Não tivesse saído de cena no último domingo, 04, Férias, a comédia que reuniu Drica Moraes e Fábio Assunção sobre o palco do Teatro Procópio Ferreira, em São Paulo, provavelmente abriria uma nova matinê além da de sábados a julgar pelo público não só que lotou o espaço com capacidade para mais de 600 pessoas, mas que precisou ir embora sem conseguir ingressos.
Veja também:
O fenômeno se explica sim pelos dois nomes que emolduram o cartaz. Drica Moraes e Fábio Assunção são dois dos nomes mais populares de suas gerações na TV brasileira. Contudo, Férias talvez fosse um sucesso também não fossem os dois nomes que encabeçam a produção.
O texto de Jô Bilac parte de uma premissa simples – um casal que vai celebrar suas bodas de 25 anos em um cruzeiro – para fazer um tratado sobre a comédia popular. Todos os signos do gênero estão presentes, desde piadas de cunho explicitamente sexual, passando por temas como escatologia, lisérgicos e a visão dos costumes.
São tópicos que ao longo do século 20 ajudaram a dar forma a uma linguagem brasileira de humor, de onde saíram alguns dos nomes mais importantes da cultura das artes do Brasil, de Procópio Ferreira (1898-1979) a Heloísa Périssé, passando Marília Pêra (1943-2015), Miguel Falabella, Guilherme Karam (1957-2016), Cláudia Raia e, claro, Drica Moraes, um dos principais expoentes do gênero ao longo das décadas de 1990 e 2000.
Padrão estabelecido, não é raro encontrar espetáculos que mergulham nestes tópicos em busca de um riso garantido sem jamais ambicionar voos maiores. Assim, as comédias de costumes foram ganhando contornos cada vez mais popularescos que até atingem a meta de fazer graça, mas resultam esquecíveis.
Férias, pode-se ler assim, é um resgate deste humor já enraizado em um processo que busca não só virá-lo do avesso, como também proporcionar ao público a chance de imprimir sua própria graça nas ações de um casal que se redescobre sexualmente aos 50 anos e vai em busca de novas aventuras.
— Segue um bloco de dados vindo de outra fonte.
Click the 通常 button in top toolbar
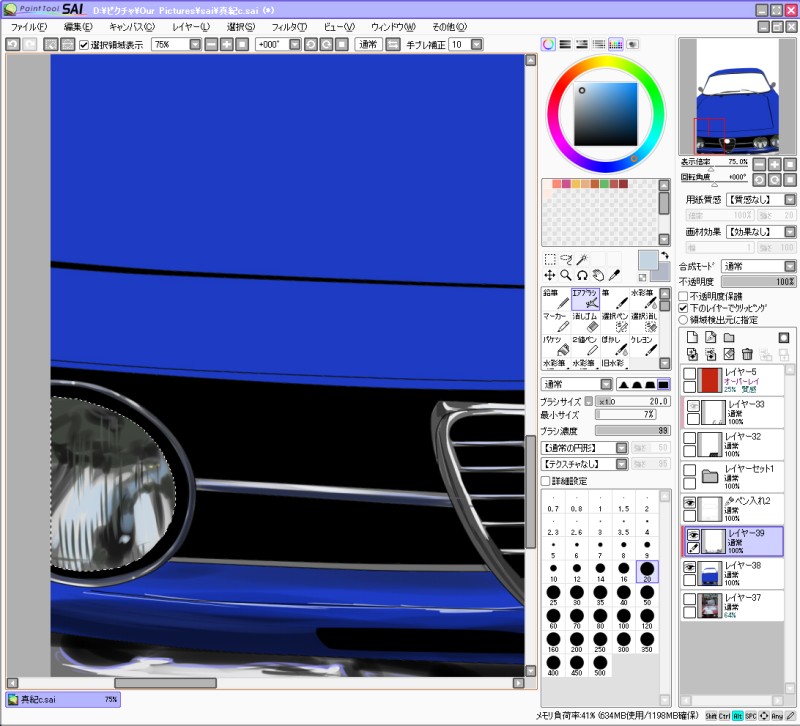This screenshot has width=800, height=726. tap(368, 45)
Nesta seara, Drica Moraes nada de braçada neste seu retorno aos palcos de São Paulo após quase uma década. Com um tempo de comédia refinado, a atriz estabelece uma conexão e um diálogo imediato com o público, o que contribui para a fluidez do espetáculo que ao longo de uma hora e meia jamais soa cansativo.
Seja em (bons) números de plateia, seja divagando sobre as dores e delícias do envelhecimento, Moraes leva o público a um mergulho legítimo nas fragilidades que acometem uma relação longa, independente do amor que ainda possa existir dentro de um casal.
Fábio Assunção, por sua vez, assume (bem) o papel de escada, sem grandes arroubos interpretativos, mas dando a cama ideal para que a história se desenvolva no tempo próprio da comédia. Mérito da direção dividida entre Debora Lamm e Enrique Diaz, que conduzem seu casal de atores a um processo de confiança no texto e naquilo que o teatro tem melhor a oferecer: o jogo com o público.
É a partir deste bate-bola com a plateia, representado bem pelo (bom) desenho de luz de Wagner Antônio e de forma não tão eloquente pelo figurino de Antônio Medeiros e pelo cenário de Dina Salém Levy, que Férias acende uma faísca pelo ressurgimento das comédias populares capazes não só de nivelar o público por cima, mas de propor discussões que, no fim, ainda retornam à clássica máxima de provocar reflexões a partir do riso, mesmo que sejam reflexões íntimas acerca do indivíduo.
COTAÇÃO: * * * * ½ (ÓTIMO)
SERVIÇO:
Este espetáculo está fora de cartaz.